Journée mondiale des femmes – Pour mettre fin aux discriminations dans l’Église : la protestation juridique ?
Patrice Dunois-Canette.

La question de la discrimination des femmes dans l’Église catholique, c’est-à-dire de leur non-accès aux responsabilités de gouverner, d’enseigner et de sanctifier, en fonction de l’appartenance sexuelle, peut-elle se traiter par une meilleure mise en conformité de cette Église aux principes mêmes d’égalité de sexes qu’elle soutient, plaidée avec insistance par les fidèles ?
Ne faudrait-il pas, ce 8 mars, Journée mondiale des femmes, envisager plutôt, compte tenu des immobilismes et raidissements de l’institution, une action qui repose sur la mise en avant d’arguments « séculiers » ou juridiques comme celui de l’égalité des sexes ? Ne faut-il pas, autrement dit, entreprendre pour une remise en cause de l’inapplicabilité du principe d’égalité des sexes aux groupements religieux ? C’est-à-dire interroger le principe de « liberté de religion », qui comprend en droit la liberté d’organisation des groupements religieux ?
La « liberté de religion » exonère aujourd’hui, de fait, l’Église catholique d’une révision de ses dispositions et argumentaires relatifs à l’exclusion des femmes des fonctions culturelles.

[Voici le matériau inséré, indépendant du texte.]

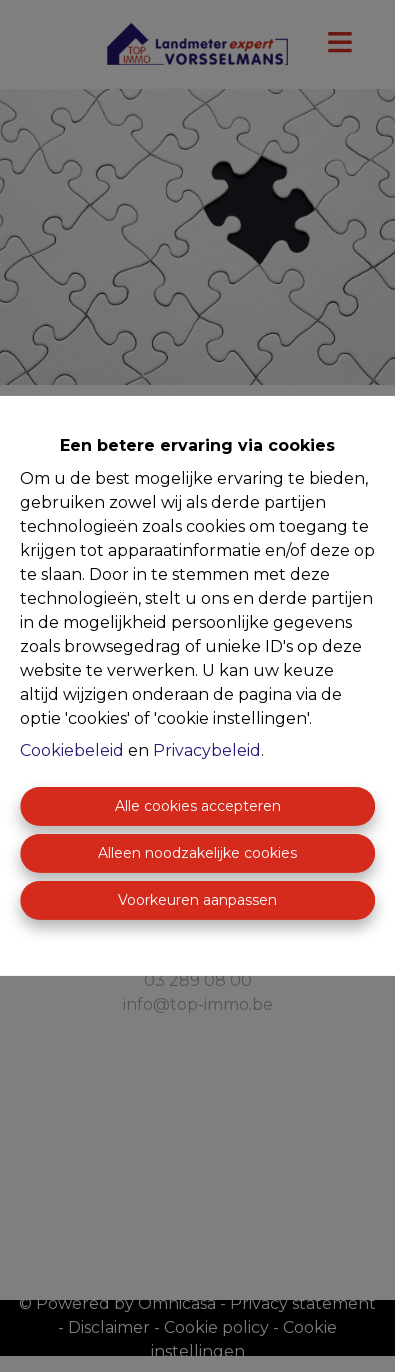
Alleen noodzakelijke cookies (197, 853)
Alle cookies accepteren (198, 806)
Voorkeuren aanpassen (197, 900)
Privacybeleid (207, 750)
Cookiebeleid (72, 750)
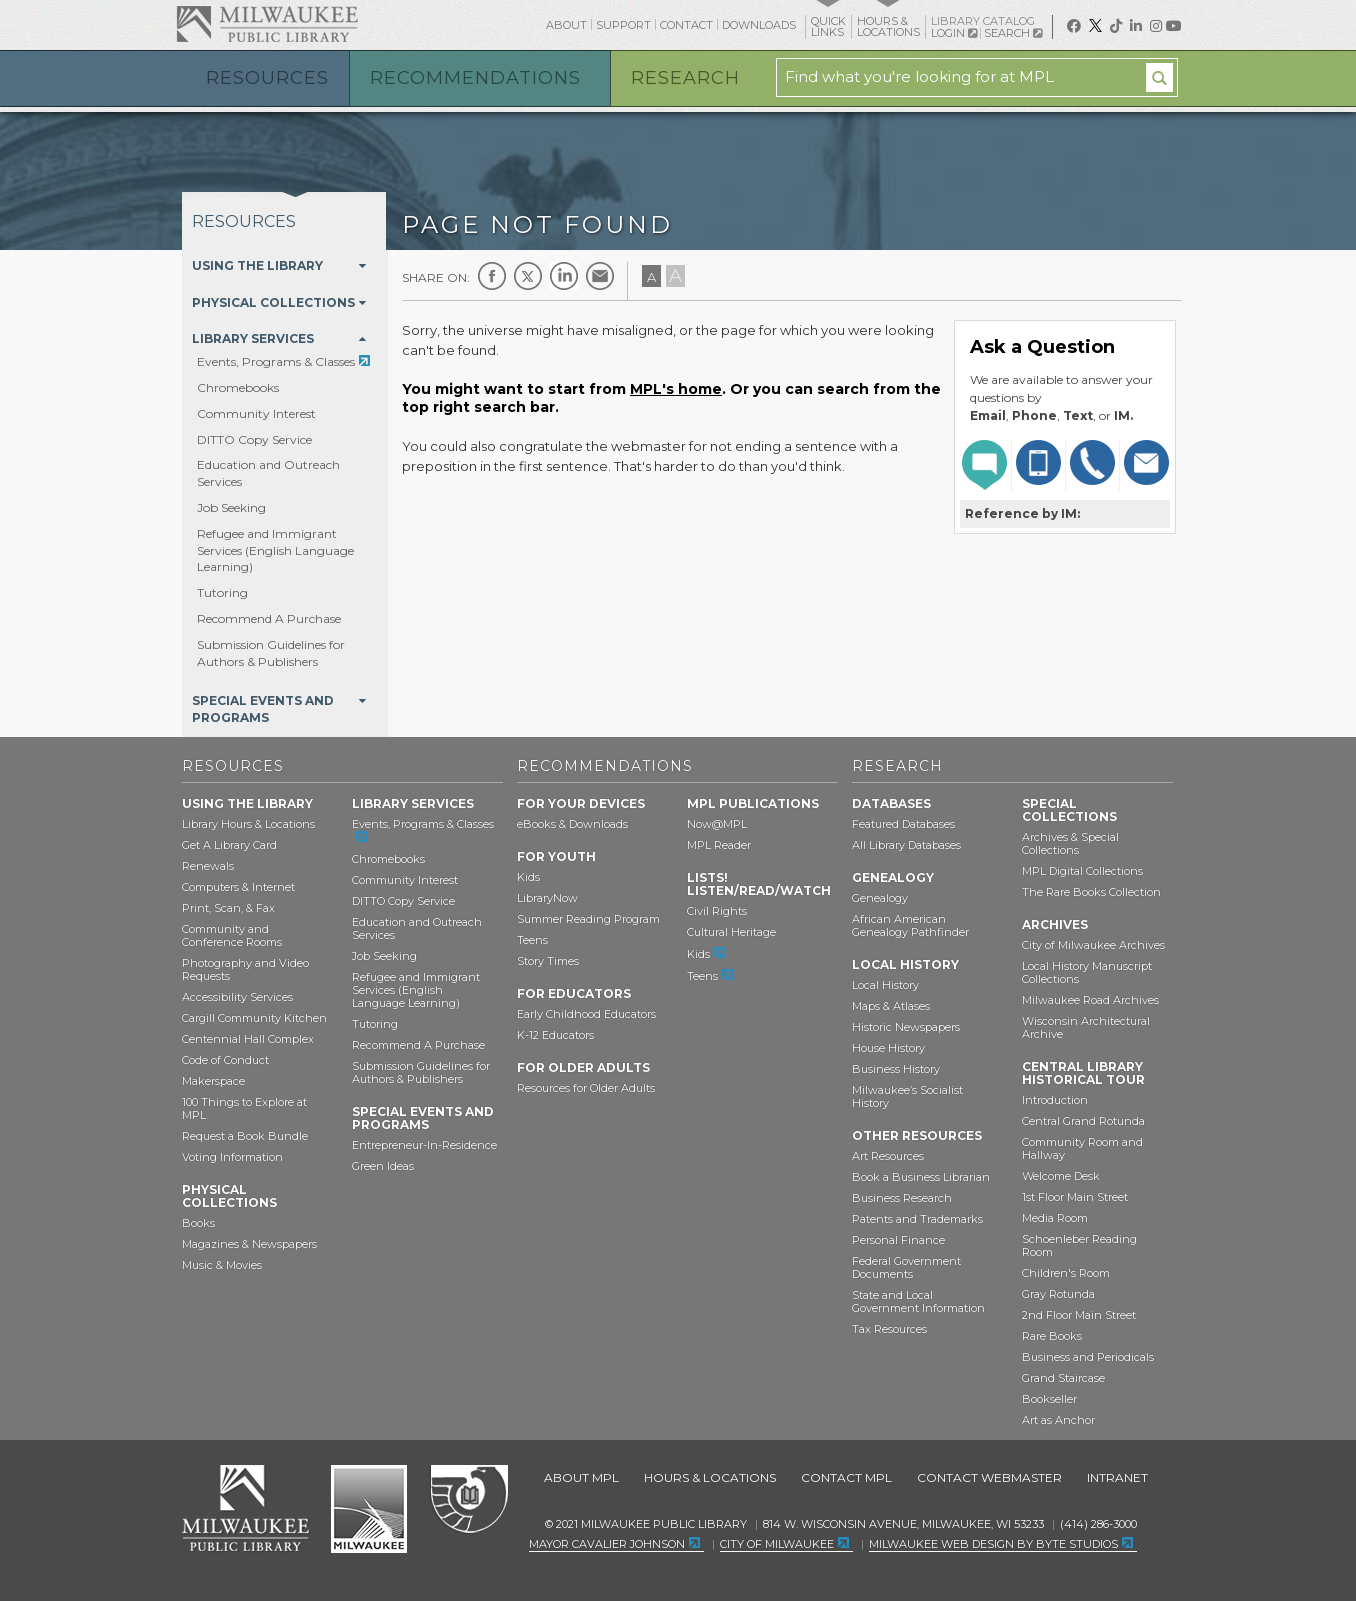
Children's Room (1066, 1273)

Ce principe paralyse, malgré la valeur du principe de non-discrimination sexuelle, l’interdiction des discriminations sexuelles concernant l’exclusion des femmes des fonctions de Pape, de cardinal d’évêque, de prêtre et de diacre.
Mais peut-être est-il temps et nécessaire de mettre le doigt sur l’incompatibilité de l’exclusion des femmes des responsabilités de gouverner, d’enseigner et de sanctifier avec les droits qui affirment et promeuvent l’égalité des sexes ?
Les États, au travers de leurs instances communes, l’Europe, n’ont-ils pas le devoir de protéger les femmes contre les violations de leurs droits faites « au nom de Dieu » ? Comment peut-on encore, en matière de droits des femmes, « céder » au « religieux » ?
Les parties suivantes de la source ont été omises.